- Exercise goal -
Among the entries below, find the lines with the word "purple" and return them.

[Stored data entries]
──────────

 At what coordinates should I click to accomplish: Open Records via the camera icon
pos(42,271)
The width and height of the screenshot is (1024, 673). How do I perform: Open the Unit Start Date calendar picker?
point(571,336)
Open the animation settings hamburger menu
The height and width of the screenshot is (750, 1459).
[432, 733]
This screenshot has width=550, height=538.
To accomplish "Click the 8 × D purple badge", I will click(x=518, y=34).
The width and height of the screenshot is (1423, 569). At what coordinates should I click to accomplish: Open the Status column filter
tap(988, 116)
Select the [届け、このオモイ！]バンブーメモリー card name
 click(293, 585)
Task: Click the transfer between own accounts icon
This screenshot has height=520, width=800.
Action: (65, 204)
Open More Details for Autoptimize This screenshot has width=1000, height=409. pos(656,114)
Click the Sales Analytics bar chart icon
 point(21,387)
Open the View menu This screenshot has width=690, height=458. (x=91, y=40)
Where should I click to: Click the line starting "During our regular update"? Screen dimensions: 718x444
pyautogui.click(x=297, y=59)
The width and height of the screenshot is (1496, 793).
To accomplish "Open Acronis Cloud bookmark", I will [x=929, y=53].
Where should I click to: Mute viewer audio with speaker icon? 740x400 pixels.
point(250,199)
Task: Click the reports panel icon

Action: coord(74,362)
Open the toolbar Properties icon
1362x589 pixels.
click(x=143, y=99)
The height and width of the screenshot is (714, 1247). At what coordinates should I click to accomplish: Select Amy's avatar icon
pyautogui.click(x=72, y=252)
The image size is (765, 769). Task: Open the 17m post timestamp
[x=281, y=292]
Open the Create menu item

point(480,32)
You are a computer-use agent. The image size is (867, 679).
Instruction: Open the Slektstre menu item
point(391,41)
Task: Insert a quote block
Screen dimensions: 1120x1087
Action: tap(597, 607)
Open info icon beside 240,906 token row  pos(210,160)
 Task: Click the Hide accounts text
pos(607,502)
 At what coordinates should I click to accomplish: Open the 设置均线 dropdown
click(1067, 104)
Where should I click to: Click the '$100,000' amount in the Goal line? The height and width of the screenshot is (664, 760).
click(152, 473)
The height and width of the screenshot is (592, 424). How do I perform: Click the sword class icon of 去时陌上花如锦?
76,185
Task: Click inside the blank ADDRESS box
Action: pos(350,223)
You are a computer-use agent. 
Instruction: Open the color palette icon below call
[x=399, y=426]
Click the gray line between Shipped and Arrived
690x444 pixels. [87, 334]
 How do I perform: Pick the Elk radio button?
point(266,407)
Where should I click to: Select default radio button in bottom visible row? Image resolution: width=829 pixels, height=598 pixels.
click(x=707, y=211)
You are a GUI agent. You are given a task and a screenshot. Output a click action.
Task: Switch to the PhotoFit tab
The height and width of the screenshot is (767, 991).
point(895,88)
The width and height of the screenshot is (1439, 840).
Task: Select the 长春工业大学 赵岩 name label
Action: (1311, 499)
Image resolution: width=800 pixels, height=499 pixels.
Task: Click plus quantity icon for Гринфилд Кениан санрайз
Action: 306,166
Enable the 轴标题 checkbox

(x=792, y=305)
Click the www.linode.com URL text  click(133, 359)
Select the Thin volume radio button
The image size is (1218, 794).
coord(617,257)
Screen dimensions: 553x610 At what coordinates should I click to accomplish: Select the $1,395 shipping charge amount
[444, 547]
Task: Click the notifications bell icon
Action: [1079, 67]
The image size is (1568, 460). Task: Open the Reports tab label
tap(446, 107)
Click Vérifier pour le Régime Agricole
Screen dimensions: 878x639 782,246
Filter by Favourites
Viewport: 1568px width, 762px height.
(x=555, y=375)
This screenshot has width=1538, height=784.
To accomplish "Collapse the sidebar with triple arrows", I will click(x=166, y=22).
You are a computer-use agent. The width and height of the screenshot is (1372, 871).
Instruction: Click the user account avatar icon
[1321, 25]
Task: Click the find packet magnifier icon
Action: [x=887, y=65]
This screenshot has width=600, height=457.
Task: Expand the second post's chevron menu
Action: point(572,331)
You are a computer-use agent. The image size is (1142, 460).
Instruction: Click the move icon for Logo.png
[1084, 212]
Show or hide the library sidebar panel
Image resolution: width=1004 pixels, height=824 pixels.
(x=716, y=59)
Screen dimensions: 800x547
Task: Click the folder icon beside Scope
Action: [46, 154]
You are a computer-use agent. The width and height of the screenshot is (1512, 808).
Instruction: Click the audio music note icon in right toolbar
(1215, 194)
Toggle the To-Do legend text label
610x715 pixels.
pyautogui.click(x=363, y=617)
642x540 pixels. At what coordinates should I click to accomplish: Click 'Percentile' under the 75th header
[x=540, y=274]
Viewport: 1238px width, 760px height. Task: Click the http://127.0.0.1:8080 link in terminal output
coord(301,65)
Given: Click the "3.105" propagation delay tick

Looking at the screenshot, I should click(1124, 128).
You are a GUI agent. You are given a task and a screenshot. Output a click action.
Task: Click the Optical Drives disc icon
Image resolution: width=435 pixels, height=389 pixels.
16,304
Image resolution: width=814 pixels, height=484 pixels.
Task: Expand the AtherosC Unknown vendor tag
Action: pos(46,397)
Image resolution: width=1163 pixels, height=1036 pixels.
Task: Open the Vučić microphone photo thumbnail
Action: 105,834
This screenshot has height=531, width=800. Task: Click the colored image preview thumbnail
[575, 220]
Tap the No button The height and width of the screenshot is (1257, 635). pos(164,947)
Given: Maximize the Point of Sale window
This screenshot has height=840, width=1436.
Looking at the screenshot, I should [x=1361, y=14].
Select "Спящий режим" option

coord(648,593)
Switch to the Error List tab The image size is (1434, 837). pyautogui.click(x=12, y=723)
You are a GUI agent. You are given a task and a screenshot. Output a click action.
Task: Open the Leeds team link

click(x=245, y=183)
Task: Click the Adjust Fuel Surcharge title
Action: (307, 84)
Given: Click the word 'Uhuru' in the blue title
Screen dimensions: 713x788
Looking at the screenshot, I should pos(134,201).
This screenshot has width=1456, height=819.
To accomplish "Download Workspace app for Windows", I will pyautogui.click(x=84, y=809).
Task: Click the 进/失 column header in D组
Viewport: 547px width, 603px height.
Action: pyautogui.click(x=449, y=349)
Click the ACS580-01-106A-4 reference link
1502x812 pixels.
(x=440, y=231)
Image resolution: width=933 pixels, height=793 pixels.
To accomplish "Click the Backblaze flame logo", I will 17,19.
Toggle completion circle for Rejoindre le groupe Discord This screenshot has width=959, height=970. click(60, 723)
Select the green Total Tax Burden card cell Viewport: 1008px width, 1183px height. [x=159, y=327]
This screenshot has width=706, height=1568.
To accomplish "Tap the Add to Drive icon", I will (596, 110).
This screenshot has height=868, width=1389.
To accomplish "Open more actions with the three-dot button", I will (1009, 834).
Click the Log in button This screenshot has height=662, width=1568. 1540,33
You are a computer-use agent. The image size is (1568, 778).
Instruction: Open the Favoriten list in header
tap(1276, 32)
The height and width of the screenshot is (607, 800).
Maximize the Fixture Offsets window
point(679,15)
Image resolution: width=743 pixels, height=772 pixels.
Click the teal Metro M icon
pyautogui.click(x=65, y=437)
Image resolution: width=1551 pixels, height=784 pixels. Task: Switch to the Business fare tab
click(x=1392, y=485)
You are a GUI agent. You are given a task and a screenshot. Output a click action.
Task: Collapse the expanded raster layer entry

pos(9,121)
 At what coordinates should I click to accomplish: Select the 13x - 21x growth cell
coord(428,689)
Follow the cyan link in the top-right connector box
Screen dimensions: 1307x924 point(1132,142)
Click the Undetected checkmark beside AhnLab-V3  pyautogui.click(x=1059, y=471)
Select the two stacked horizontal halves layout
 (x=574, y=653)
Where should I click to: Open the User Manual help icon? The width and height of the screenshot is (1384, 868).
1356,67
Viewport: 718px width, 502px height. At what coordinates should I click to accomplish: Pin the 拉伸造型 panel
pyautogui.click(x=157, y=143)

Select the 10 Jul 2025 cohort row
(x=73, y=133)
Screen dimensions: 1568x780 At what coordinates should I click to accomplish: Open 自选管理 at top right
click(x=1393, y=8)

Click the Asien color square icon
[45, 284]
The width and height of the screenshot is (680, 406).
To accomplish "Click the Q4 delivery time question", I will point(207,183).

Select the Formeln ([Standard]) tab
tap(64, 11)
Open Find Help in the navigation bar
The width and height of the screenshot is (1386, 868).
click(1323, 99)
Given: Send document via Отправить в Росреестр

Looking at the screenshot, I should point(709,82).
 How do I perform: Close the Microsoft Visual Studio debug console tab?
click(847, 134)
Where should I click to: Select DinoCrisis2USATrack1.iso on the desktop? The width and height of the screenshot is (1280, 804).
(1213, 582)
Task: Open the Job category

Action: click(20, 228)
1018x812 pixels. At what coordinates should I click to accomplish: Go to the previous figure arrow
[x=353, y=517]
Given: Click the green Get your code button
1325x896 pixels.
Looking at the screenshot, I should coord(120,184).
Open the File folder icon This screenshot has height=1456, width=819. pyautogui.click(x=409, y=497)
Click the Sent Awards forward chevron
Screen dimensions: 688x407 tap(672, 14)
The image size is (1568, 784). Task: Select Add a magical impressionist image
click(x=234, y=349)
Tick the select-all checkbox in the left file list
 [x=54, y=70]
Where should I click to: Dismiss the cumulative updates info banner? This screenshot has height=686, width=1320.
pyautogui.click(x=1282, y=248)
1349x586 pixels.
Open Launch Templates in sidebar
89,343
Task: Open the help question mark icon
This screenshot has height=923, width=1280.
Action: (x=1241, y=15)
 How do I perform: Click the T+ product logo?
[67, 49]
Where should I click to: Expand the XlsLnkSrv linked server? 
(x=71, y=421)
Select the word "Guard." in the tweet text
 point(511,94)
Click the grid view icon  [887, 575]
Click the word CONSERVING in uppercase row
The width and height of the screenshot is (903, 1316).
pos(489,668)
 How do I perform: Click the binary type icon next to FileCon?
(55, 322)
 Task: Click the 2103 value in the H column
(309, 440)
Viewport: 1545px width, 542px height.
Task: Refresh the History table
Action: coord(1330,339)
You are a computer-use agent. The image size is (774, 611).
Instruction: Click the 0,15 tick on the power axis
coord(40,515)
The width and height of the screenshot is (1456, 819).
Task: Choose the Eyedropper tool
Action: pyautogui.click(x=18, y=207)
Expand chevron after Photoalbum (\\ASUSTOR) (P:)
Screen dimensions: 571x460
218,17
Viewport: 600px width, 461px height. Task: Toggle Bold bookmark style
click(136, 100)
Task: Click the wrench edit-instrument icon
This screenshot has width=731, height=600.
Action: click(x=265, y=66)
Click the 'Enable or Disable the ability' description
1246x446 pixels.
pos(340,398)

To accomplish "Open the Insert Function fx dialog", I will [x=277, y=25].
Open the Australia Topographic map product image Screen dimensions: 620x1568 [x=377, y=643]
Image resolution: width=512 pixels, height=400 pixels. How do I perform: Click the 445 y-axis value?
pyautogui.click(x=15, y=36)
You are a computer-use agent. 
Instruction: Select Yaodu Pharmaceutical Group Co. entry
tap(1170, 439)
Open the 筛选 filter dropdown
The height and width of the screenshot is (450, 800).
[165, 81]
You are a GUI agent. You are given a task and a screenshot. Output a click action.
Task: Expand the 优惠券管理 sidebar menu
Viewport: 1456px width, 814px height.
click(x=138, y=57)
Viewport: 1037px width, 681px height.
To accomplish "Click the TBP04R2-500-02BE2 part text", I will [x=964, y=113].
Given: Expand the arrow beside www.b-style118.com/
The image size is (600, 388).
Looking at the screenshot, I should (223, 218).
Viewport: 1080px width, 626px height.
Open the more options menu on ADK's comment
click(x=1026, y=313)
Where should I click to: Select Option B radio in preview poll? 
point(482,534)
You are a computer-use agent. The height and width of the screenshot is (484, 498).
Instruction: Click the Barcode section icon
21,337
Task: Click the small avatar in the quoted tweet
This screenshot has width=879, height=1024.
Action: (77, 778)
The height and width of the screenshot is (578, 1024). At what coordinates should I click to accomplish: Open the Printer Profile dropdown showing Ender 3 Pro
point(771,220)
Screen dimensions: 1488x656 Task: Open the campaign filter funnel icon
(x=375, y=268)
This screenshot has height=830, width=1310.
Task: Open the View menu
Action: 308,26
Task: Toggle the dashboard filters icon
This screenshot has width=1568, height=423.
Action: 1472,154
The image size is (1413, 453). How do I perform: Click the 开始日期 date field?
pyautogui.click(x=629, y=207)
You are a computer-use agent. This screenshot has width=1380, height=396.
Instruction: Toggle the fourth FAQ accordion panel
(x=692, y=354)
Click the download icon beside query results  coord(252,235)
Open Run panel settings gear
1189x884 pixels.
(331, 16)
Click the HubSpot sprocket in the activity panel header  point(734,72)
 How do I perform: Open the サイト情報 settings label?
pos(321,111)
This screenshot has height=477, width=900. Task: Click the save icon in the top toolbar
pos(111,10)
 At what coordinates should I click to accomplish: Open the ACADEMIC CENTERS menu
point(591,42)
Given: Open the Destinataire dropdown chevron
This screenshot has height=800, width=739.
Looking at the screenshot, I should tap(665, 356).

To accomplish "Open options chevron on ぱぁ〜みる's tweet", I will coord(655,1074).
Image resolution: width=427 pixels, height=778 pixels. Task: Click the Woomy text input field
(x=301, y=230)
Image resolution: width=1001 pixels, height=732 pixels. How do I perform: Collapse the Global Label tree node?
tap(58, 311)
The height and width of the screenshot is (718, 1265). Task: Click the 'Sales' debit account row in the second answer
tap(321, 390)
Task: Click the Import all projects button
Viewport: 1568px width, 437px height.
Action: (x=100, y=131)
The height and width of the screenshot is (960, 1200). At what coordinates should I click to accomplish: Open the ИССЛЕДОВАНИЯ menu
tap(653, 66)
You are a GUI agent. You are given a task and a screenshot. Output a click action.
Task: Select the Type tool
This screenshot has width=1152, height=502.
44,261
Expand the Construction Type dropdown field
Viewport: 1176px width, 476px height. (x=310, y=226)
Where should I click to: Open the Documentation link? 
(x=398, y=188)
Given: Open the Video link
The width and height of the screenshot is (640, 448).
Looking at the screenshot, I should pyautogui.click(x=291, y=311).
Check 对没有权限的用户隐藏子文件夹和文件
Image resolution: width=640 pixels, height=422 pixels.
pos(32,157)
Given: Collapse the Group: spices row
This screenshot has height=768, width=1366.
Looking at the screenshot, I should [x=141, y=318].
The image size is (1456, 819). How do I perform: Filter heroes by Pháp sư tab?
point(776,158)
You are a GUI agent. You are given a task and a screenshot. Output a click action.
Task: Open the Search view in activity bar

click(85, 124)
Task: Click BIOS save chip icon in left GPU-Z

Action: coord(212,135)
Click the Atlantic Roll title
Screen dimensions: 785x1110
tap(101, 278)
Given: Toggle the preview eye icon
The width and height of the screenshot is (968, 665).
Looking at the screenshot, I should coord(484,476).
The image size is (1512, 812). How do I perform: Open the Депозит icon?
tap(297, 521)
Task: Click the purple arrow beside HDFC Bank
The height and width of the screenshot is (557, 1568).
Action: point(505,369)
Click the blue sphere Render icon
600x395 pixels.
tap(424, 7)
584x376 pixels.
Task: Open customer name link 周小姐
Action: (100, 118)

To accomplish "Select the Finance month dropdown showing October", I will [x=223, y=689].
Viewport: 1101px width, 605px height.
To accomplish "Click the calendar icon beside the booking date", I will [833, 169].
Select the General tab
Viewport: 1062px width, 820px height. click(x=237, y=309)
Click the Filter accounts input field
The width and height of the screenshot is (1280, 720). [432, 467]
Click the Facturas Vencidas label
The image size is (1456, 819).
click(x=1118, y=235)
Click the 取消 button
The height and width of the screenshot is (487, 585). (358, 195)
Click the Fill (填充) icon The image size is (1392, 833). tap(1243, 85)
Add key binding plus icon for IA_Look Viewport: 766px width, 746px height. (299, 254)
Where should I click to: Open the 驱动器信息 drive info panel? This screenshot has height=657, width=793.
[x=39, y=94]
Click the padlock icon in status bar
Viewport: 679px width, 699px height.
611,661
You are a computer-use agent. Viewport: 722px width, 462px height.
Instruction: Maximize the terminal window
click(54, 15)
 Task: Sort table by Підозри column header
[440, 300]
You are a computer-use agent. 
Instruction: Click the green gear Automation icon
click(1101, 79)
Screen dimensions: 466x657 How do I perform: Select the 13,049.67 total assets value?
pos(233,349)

──────────

- Solution to this task -
To accomplish "Click the 8 × D purple badge", I will click(x=518, y=34).
Task: Click the purple arrow beside HDFC Bank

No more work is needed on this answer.